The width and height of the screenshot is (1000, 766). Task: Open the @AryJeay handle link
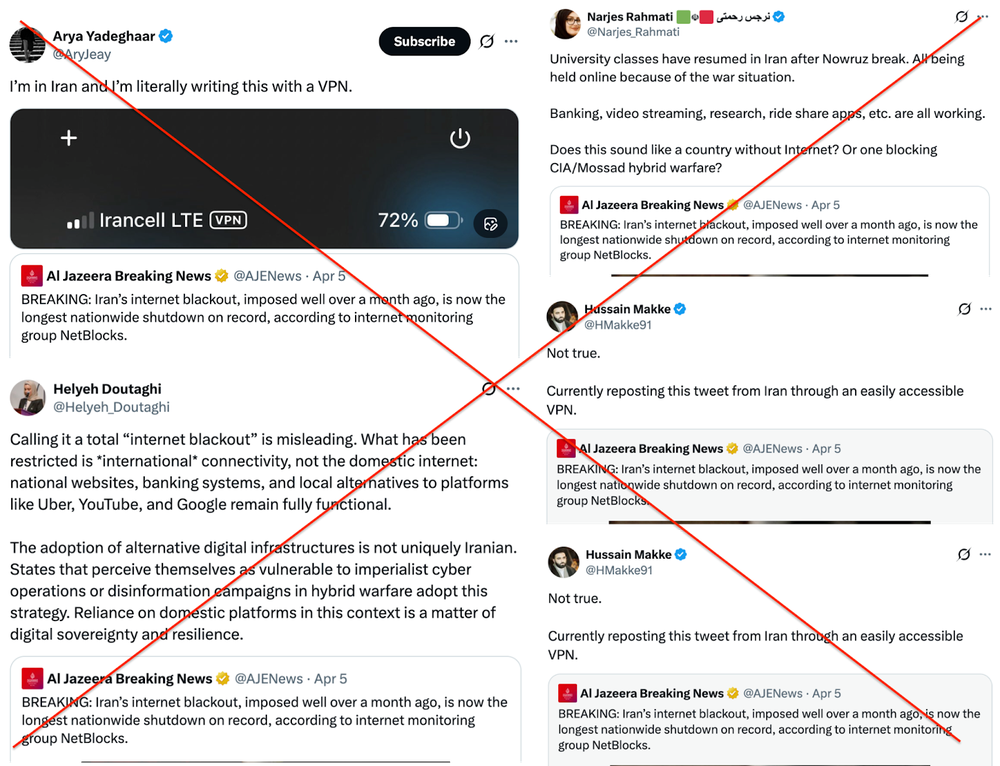click(82, 55)
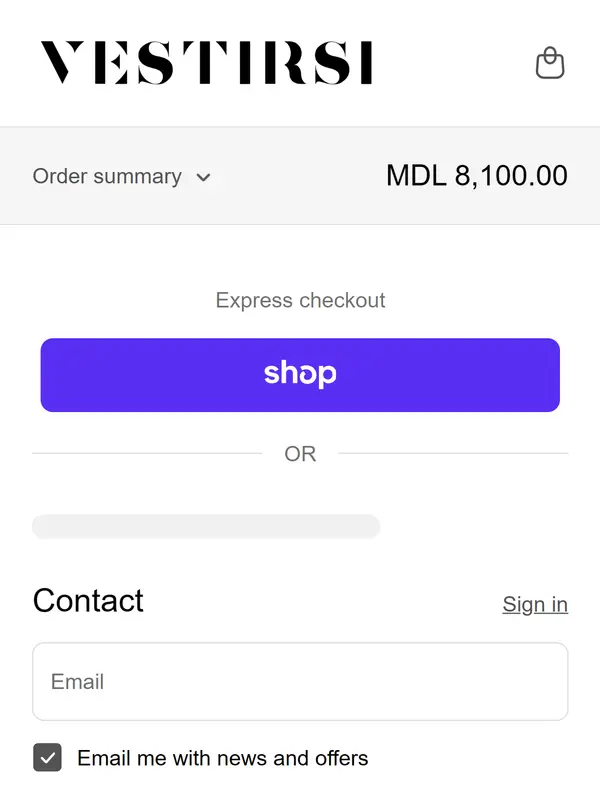Open the shopping bag icon
This screenshot has width=600, height=800.
(550, 63)
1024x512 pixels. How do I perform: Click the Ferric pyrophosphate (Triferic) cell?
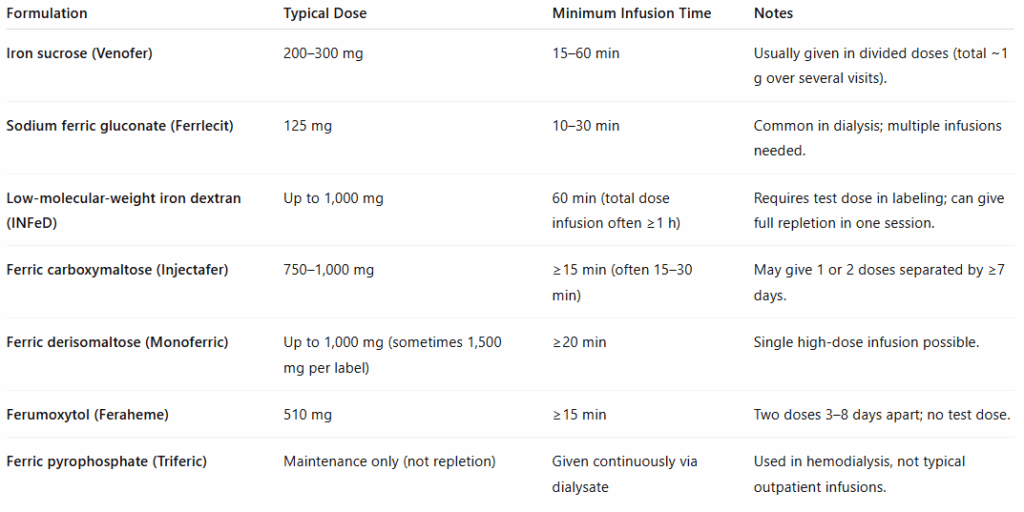pos(107,462)
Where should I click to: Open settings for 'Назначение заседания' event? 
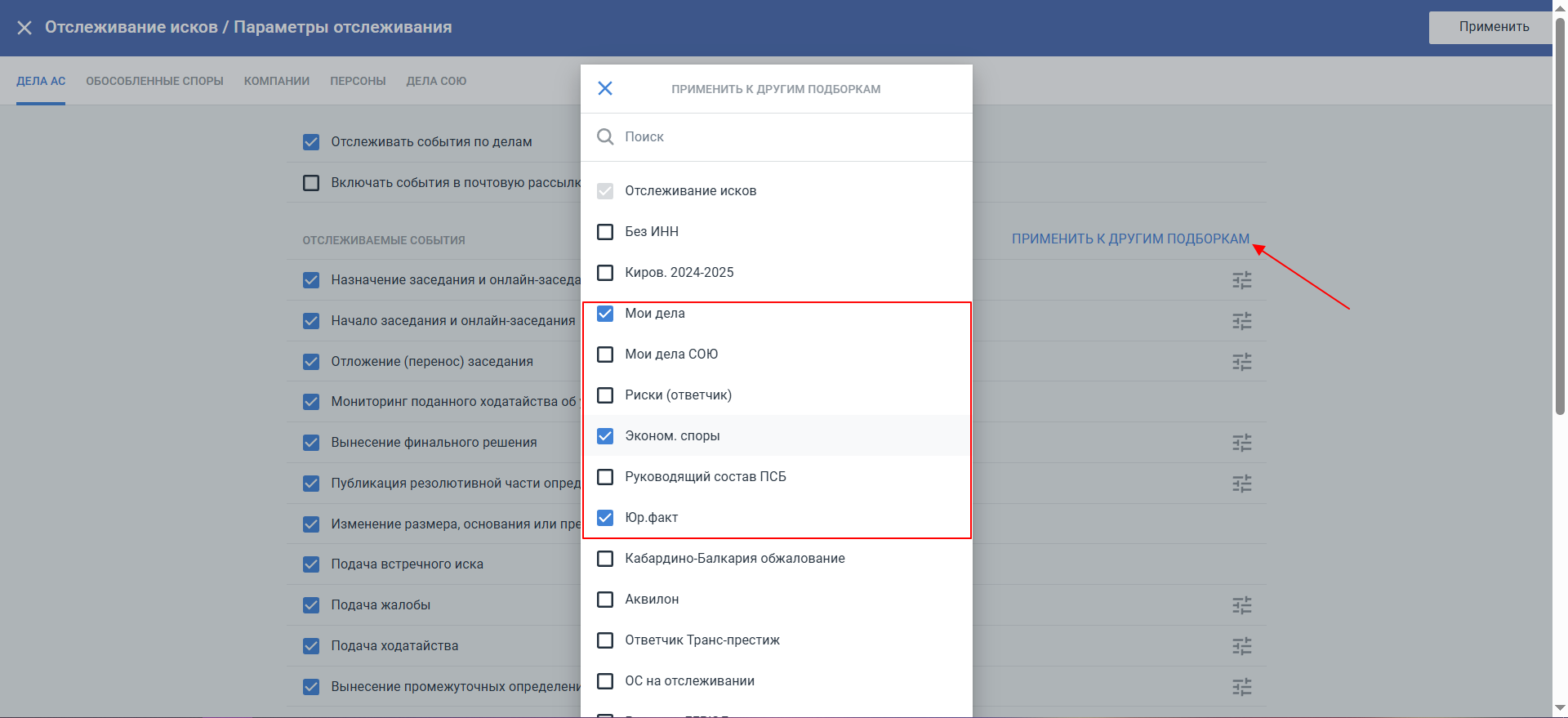point(1241,280)
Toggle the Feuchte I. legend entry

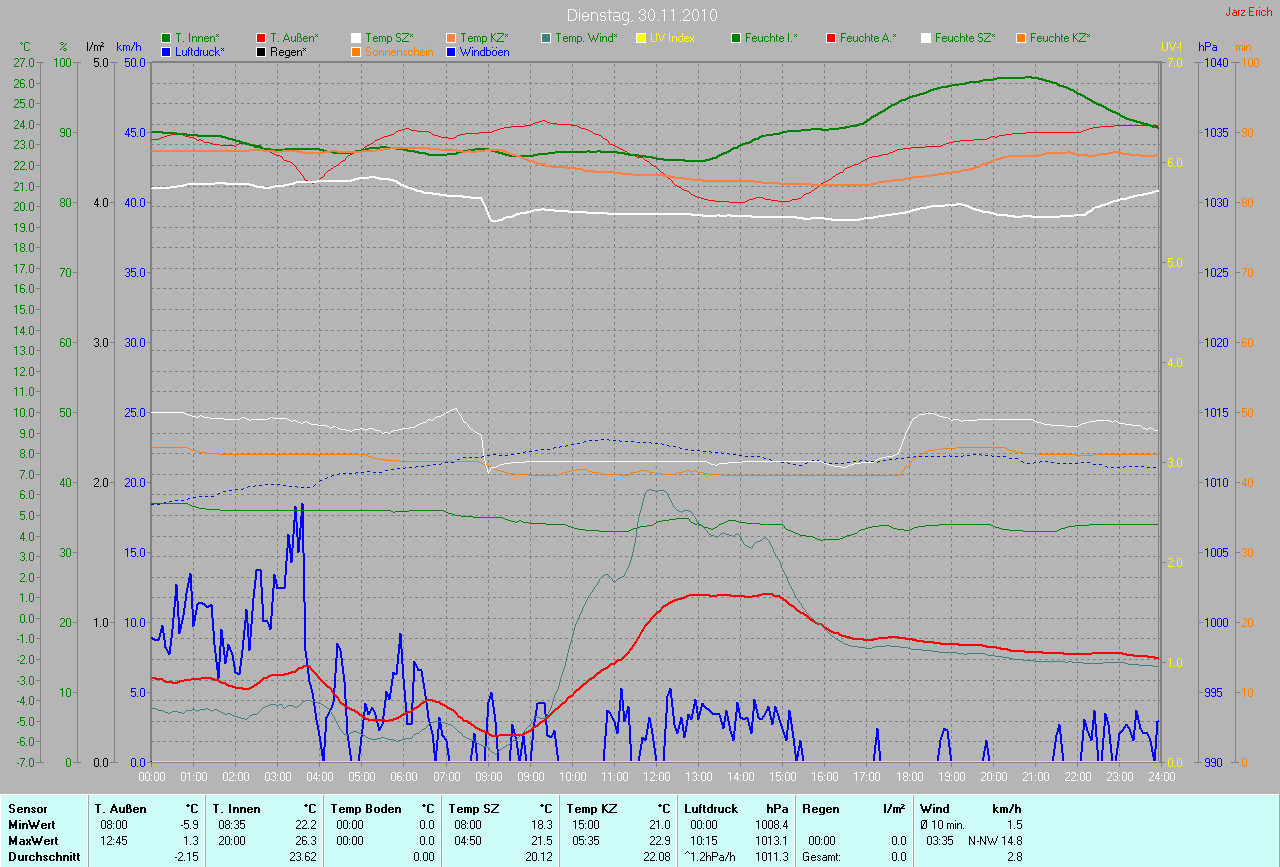tap(771, 38)
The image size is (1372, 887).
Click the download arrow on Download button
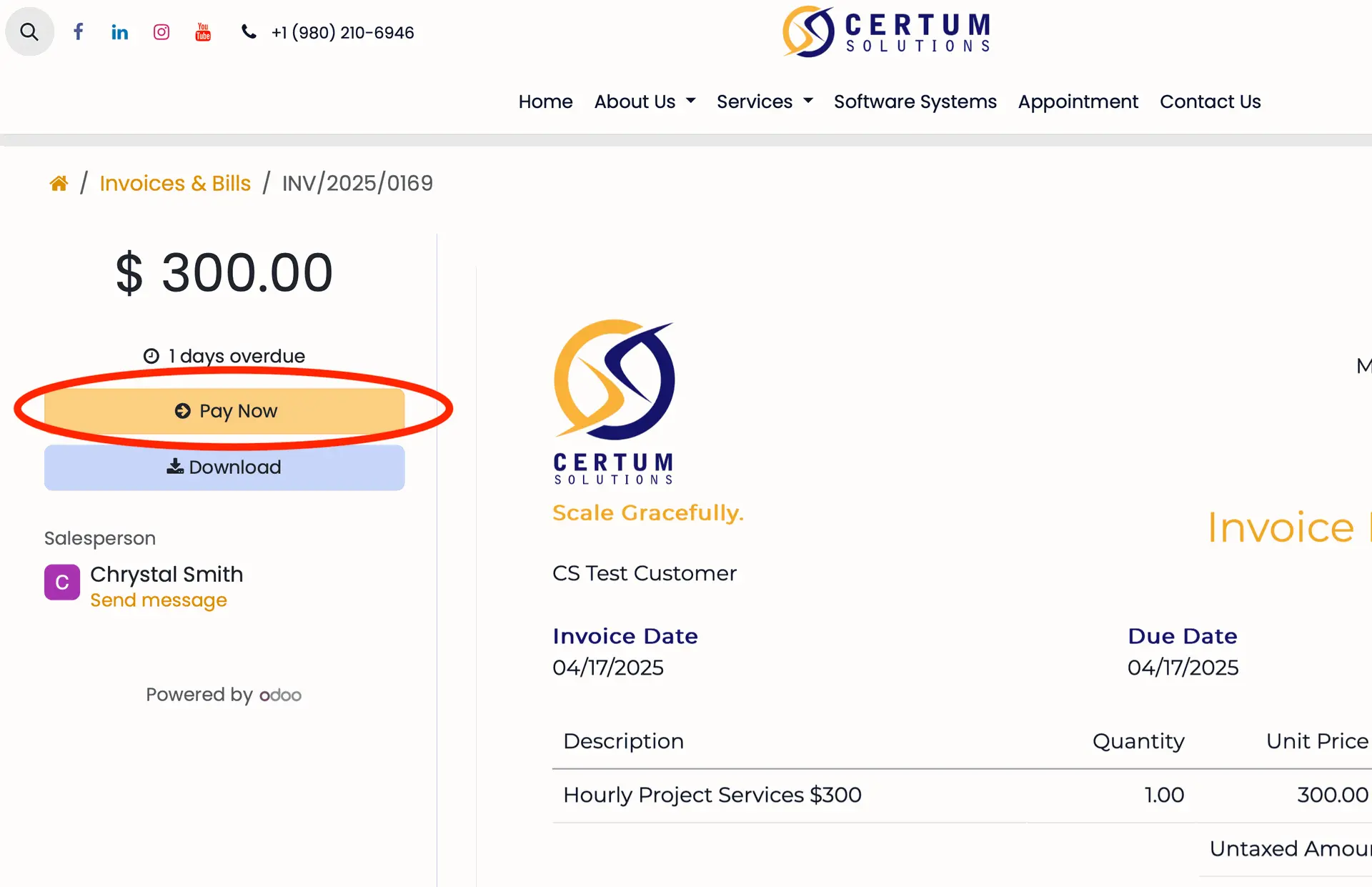(x=174, y=467)
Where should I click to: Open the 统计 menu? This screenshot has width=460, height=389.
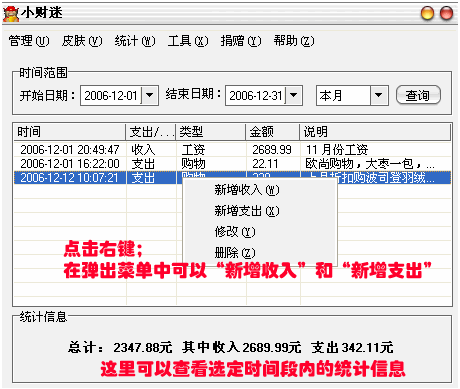(135, 41)
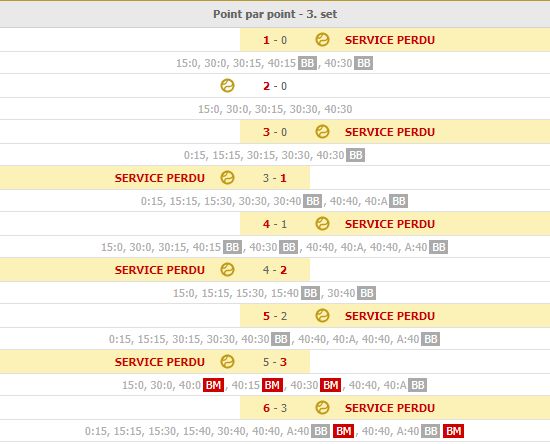
Task: Click the gray BB badge after 30:40 in the 3-1 game
Action: tap(313, 201)
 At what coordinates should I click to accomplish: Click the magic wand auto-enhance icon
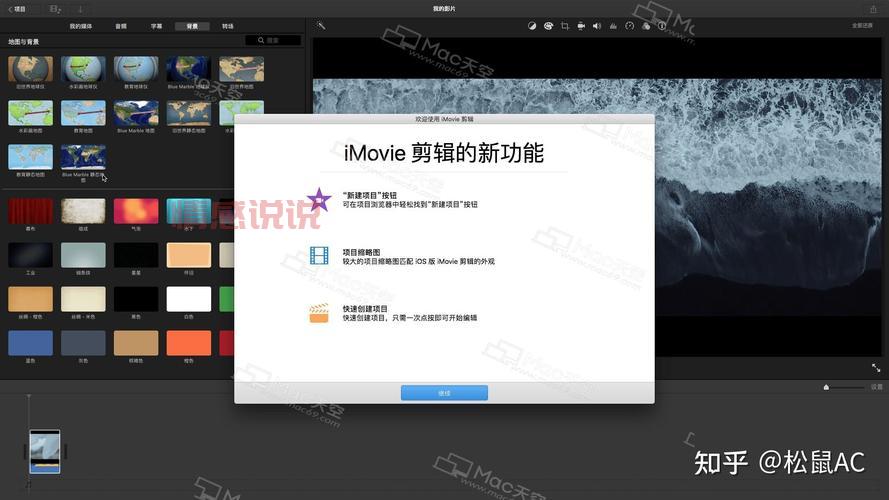pos(321,25)
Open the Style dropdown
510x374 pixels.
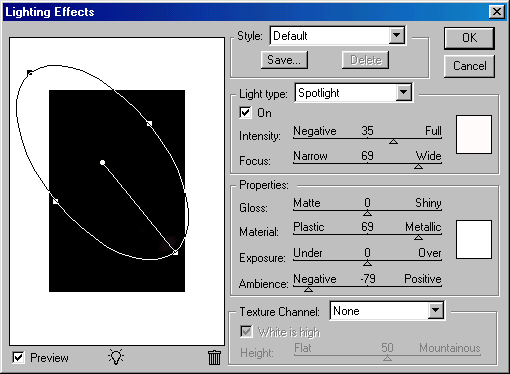[397, 35]
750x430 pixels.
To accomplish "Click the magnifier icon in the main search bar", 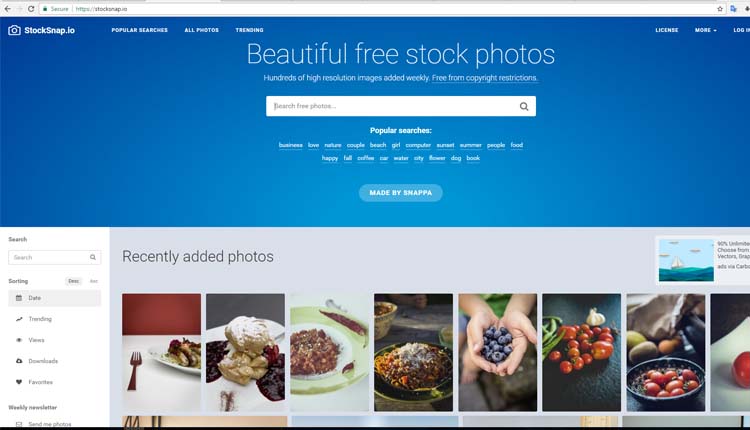I will [524, 106].

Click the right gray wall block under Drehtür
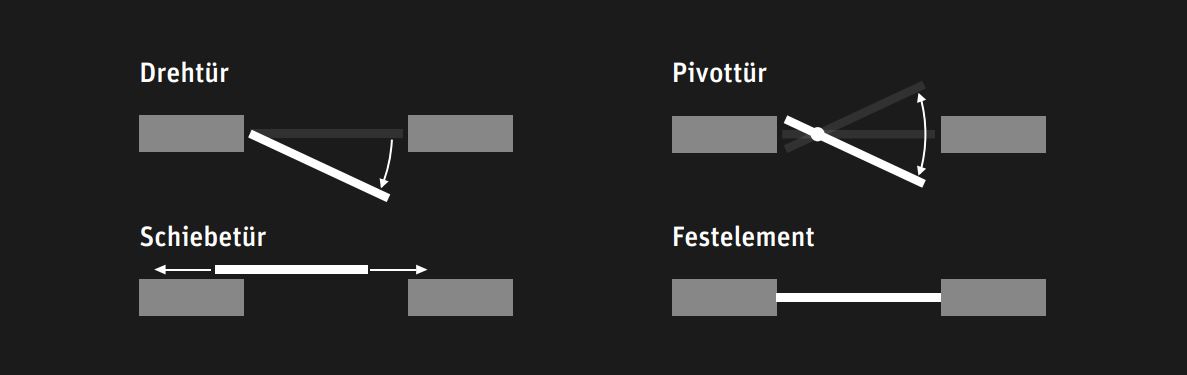pyautogui.click(x=460, y=133)
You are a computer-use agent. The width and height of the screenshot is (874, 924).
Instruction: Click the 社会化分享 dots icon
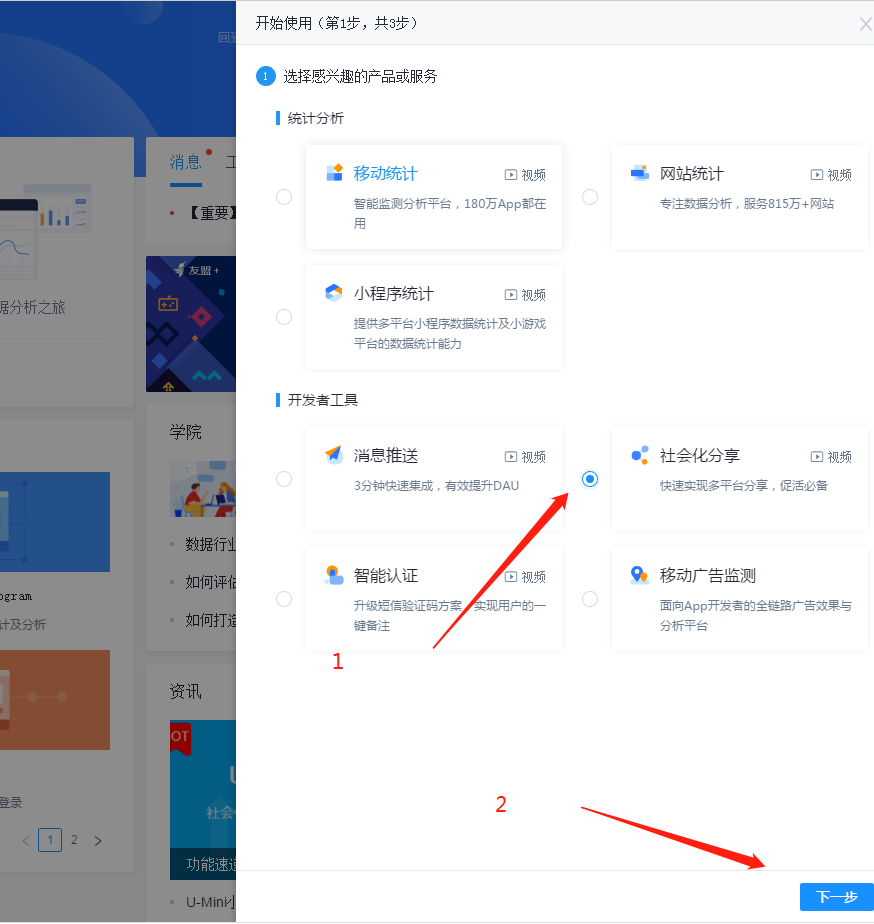[640, 455]
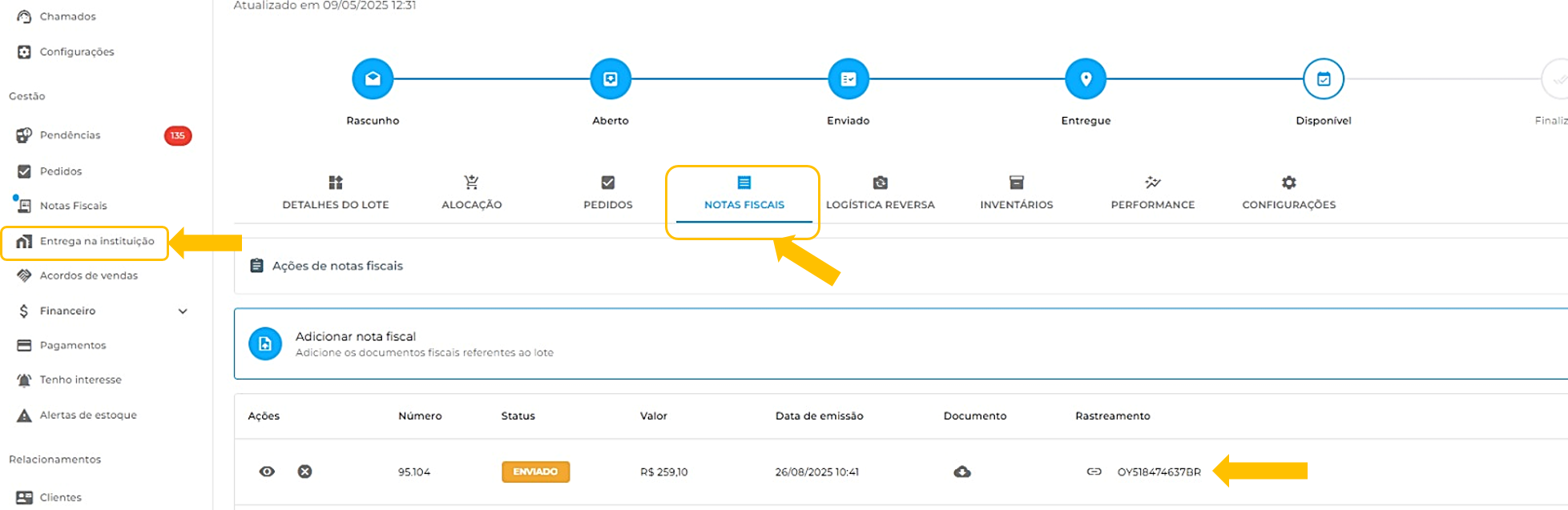The image size is (1568, 510).
Task: Open the Detalhes do Lote tab
Action: pos(335,194)
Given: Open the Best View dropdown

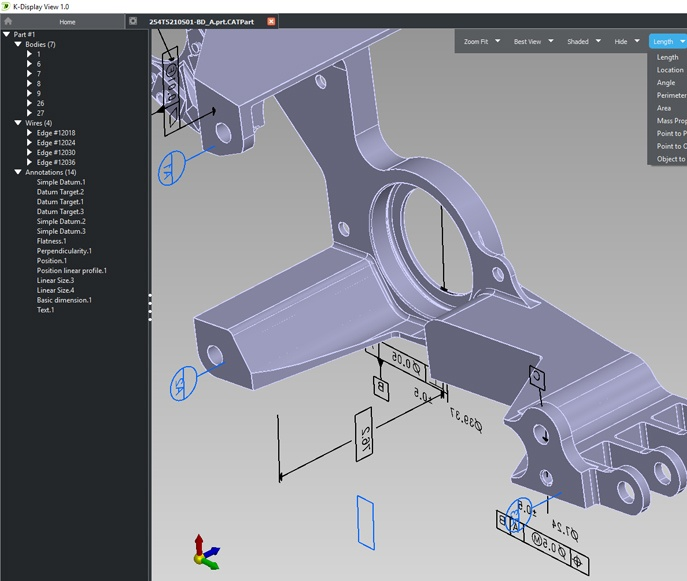Looking at the screenshot, I should (551, 41).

Action item — From the line holding "1024x512 pixels. How" to the line holding "Open the Style dropdown", both included, retype the entries above exactly and drop the pictures.

Result for this task —
1024x512 pixels. How do I perform: Click the Ferric pyrophosphate (Triferic) cell?
pos(107,462)
Where should I click to: Open settings for 'Назначение заседания' event? 
point(1241,280)
Toggle the Feuchte I. legend entry

tap(771, 38)
The image size is (1372, 887).
Click the download arrow on Download button
(x=174, y=467)
Where should I click to: Open the 统计 menu? This screenshot has width=460, height=389.
(135, 41)
Task: Click the gray BB badge after 30:40 in the 3-1 game
Action: tap(313, 201)
 At what coordinates should I click to accomplish: Click the magic wand auto-enhance icon
pos(321,25)
Open the Style dropdown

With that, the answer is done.